All of the entries below are to be repeated word for word.

### EXTRACTED MATERIAL

══════════════════════════════

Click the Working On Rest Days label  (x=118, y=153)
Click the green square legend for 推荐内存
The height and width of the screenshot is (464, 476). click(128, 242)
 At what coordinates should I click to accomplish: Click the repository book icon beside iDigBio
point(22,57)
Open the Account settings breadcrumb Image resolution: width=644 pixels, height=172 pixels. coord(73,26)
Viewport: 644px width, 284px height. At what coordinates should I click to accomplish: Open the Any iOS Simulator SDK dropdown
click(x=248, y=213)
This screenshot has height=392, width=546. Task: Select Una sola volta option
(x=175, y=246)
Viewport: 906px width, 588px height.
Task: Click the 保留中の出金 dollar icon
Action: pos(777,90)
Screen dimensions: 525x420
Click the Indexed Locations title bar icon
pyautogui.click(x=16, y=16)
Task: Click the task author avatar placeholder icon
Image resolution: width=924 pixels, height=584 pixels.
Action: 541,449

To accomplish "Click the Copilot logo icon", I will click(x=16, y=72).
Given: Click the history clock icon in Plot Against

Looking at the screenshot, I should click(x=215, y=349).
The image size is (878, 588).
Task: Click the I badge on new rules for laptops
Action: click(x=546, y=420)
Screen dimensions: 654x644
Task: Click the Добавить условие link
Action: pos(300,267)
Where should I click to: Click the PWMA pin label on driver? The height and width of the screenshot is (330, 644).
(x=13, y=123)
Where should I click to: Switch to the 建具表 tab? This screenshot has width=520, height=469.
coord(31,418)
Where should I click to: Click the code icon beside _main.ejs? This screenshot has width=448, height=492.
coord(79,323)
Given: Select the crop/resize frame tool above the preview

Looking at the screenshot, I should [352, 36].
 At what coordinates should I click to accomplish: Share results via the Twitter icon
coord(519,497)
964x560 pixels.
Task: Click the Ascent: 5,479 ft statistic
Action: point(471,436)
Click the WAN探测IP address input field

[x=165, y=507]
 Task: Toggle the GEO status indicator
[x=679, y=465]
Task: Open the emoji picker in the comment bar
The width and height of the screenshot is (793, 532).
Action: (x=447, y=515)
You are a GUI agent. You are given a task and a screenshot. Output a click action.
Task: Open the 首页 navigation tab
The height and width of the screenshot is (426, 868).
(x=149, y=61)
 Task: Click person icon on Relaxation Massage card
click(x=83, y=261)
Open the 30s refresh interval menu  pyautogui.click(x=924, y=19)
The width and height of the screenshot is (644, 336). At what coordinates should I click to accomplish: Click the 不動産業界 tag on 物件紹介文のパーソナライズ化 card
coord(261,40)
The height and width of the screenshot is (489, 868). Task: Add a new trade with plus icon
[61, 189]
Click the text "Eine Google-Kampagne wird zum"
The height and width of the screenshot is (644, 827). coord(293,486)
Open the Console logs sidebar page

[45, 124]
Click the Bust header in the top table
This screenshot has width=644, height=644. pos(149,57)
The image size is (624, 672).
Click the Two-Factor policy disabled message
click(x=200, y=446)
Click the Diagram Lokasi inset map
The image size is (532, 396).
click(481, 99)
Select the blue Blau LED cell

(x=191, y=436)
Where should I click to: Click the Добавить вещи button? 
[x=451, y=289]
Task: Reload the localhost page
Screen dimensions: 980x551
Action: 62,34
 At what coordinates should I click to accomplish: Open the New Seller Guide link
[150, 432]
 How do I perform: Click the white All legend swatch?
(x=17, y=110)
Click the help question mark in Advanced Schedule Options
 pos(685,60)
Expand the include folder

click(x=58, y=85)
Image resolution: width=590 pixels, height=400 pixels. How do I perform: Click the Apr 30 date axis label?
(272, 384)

══════════════════════════════

### RESULT OF THIS EXERCISE
Click the Working On Rest Days label  (x=118, y=153)
Click the green square legend for 推荐内存
The height and width of the screenshot is (464, 476). click(128, 242)
 At what coordinates should I click to accomplish: Click the repository book icon beside iDigBio
point(22,57)
Open the Account settings breadcrumb Image resolution: width=644 pixels, height=172 pixels. coord(73,26)
Viewport: 644px width, 284px height. At what coordinates should I click to accomplish: Open the Any iOS Simulator SDK dropdown
click(x=248, y=213)
This screenshot has height=392, width=546. Task: Select Una sola volta option
(x=175, y=246)
Viewport: 906px width, 588px height.
Task: Click the 保留中の出金 dollar icon
Action: pos(777,90)
Screen dimensions: 525x420
Click the Indexed Locations title bar icon
pyautogui.click(x=16, y=16)
Task: Click the task author avatar placeholder icon
Image resolution: width=924 pixels, height=584 pixels.
Action: 541,449

To accomplish "Click the Copilot logo icon", I will click(x=16, y=72).
Given: Click the history clock icon in Plot Against

Looking at the screenshot, I should click(x=215, y=349).
The image size is (878, 588).
Task: Click the I badge on new rules for laptops
Action: click(x=546, y=420)
Screen dimensions: 654x644
Task: Click the Добавить условие link
Action: pos(300,267)
Where should I click to: Click the PWMA pin label on driver? The height and width of the screenshot is (330, 644).
(x=13, y=123)
Where should I click to: Switch to the 建具表 tab? This screenshot has width=520, height=469.
coord(31,418)
Where should I click to: Click the code icon beside _main.ejs? This screenshot has width=448, height=492.
coord(79,323)
Given: Select the crop/resize frame tool above the preview

Looking at the screenshot, I should [352, 36].
 At what coordinates should I click to accomplish: Share results via the Twitter icon
coord(519,497)
964x560 pixels.
Task: Click the Ascent: 5,479 ft statistic
Action: point(471,436)
Click the WAN探测IP address input field

[x=165, y=507]
 Task: Toggle the GEO status indicator
[x=679, y=465]
Task: Open the emoji picker in the comment bar
The width and height of the screenshot is (793, 532).
Action: (x=447, y=515)
You are a GUI agent. You are given a task and a screenshot. Output a click action.
Task: Open the 首页 navigation tab
The height and width of the screenshot is (426, 868).
(x=149, y=61)
 Task: Click person icon on Relaxation Massage card
click(x=83, y=261)
Open the 30s refresh interval menu  pyautogui.click(x=924, y=19)
The width and height of the screenshot is (644, 336). At what coordinates should I click to accomplish: Click the 不動産業界 tag on 物件紹介文のパーソナライズ化 card
coord(261,40)
The height and width of the screenshot is (489, 868). Task: Add a new trade with plus icon
[61, 189]
Click the text "Eine Google-Kampagne wird zum"
The height and width of the screenshot is (644, 827). coord(293,486)
Open the Console logs sidebar page

[45, 124]
Click the Bust header in the top table
This screenshot has width=644, height=644. pos(149,57)
The image size is (624, 672).
Click the Two-Factor policy disabled message
click(x=200, y=446)
Click the Diagram Lokasi inset map
The image size is (532, 396).
click(481, 99)
Select the blue Blau LED cell

(x=191, y=436)
Where should I click to: Click the Добавить вещи button? 
[x=451, y=289]
Task: Reload the localhost page
Screen dimensions: 980x551
Action: 62,34
 At what coordinates should I click to accomplish: Open the New Seller Guide link
[150, 432]
 How do I perform: Click the white All legend swatch?
(x=17, y=110)
Click the help question mark in Advanced Schedule Options
 pos(685,60)
Expand the include folder

click(x=58, y=85)
Image resolution: width=590 pixels, height=400 pixels. How do I perform: Click the Apr 30 date axis label?
(272, 384)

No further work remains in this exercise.